= David Beetham =

English political scientist (1938–2022)

David Beetham (1938 – 5 July 2022) was a social theorist who made extensive contributions in the fields of democracy and human rights (including in his approach to the role of not only social but also economic rights) who was Professor of Politics at the University of Leeds.

==Early life and education==
Beetham was born in Keighley in the West Riding of Yorkshire and grew up in Birkenhead, then in Cheshire. He was the second of three sons of Tom Beetham, a Methodist minister, and his wife Elain (nee Wade). He attended Kingswood School in Bath and gained a scholarship to study at Merton College, Oxford.

Beetham read Greats at Merton. After a short period preparing to be a Methodist minister, he turned to the social sciences, gaining a PhD at the University of Manchester.

He stood for the Labour Party in the 1970 General Election.

General election 1970: Nantwich
| Party |  | Candidate | Votes | % | ±% |
|---|---|---|---|---|---|
|  | Conservative | Robert Grant-Ferris | 20,397 | 46.2 | +2.4 |
|  | Labour | David Beetham | 15,124 | 34.3 | −4.6 |
|  | Liberal | Roger Cuss | 8,595 | 19.5 | +1.1 |
| Majority |  |  | 5,273 | 11.9 | +6.0 |
| Turnout |  |  | 44,116 | 77.5 | −1.8 |
|  | Conservative hold |  | Swing |  |  |

==Academic career==
Beetham became a lecturer in the Philosophy Department at Manchester, before transferring to the Department of Government where he became a Senior Lecturer. In March 1980 he was appointed Professor of Politics and Head of the Department of Politics at the University of Leeds in succession to Ralph Miliband. He retired from Leeds as Emeritus Professor in December 2001 following a period of ill-health.

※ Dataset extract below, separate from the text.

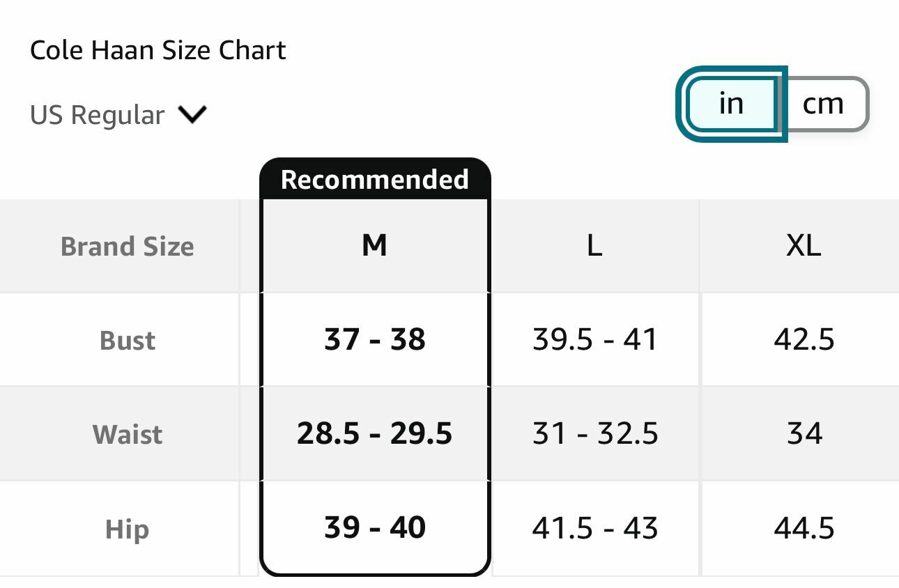Click the XL waist value 34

He was a consultant on democracy to the Council of Europe, the Inter-Parliamentary Union and UNESCO. His study Introducing Democracy, 80 Questions and Answers (jointly authored with Professor Kevin Boyle of the University of Essex) was commissioned by UNESCO and published world-wide in many languages. Closer to home, he joined Democratic Audit at the University of Essex in 1992 where he became associate editor, working closely with Director Stuart Weir. Beetham devised a methodology for assessing democracy which was pioneered by the Democratic Audit in the UK and was developed for wider use across the world. Beetham also sat on the editorial board of the academic journal Representation.

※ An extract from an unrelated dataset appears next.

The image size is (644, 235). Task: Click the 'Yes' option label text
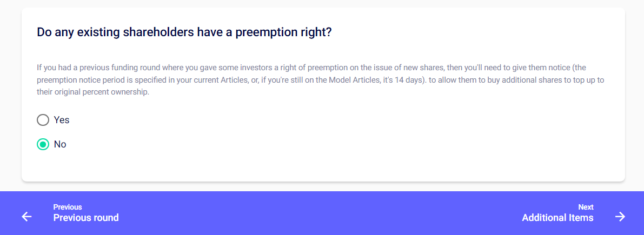(x=62, y=120)
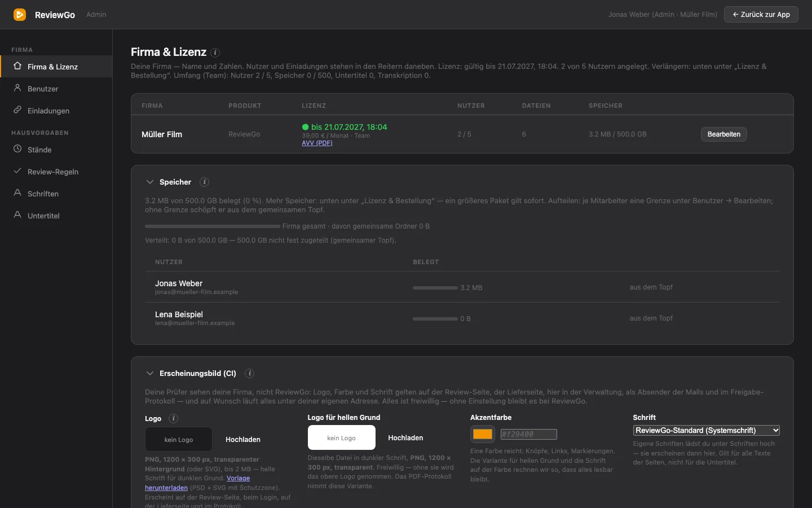Open Stände via its clock icon
Screen dimensions: 812x508
point(17,149)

==The Democratic Audit of the United Kingdom==
Beetham was a major contributor as Associate Director of the UK Democratic Audit, based at the London School of Economics. He directed a programme on democracy and human rights for the International Institute for Democracy and Electoral Assistance, Stockholm. Beetham described the democratic audit as 'the simple but ambitious project of assessing the state of democracy in a single country'. It has been applied to assess the extent, and limits, of democracy in the United Kingdom. His contributions to the democratic audit and assessment of democracy led to his appointment as an active consultant on a programme of eight national audits for IDEA (International Institute for Democracy and Electoral Assessment), Stockholm, which led to some two dozen such audits around the world.

Beetham was established as a leading authority on Max Weber by the publication in 1974 of his book Max Weber and the Theory of Modern Politics. He also pioneered élite theory, drawing attention to the writings of Robert Michels. He also made substantial contributions in Marxist theories and analyses of fascism, and produced the famous The Legitimation of Power.

==Marriage and children==
Beetham married Margaret Newbigin, whom he met at Oxford, in 1963. They had two daughters.

==Death==
Beetham died on 5 July 2022.

==Key works==
===David Beetham (1974) Max Weber and the Theory of Modern Politics===
This work examines Weber's discussions of the prospects for liberal Parliamentarism in authoritarian societies. This is within an age defined by both mass politics and bureaucratic organization. Beetham argued that Weber's analysis of the class basis of politics means that we should modify some of the more standard interpretations of Weber's sociology of modern capitalism. The book also includes Weber's discussion of Wilhelmine Germany and the 1905 and 1917 Russian revolutions.

===David Beetham (1991) The Legitimation of Power===
This work explored the legitimation of power not only as an issue in political and social theory but also with regards to the legitimacy of contemporary political systems.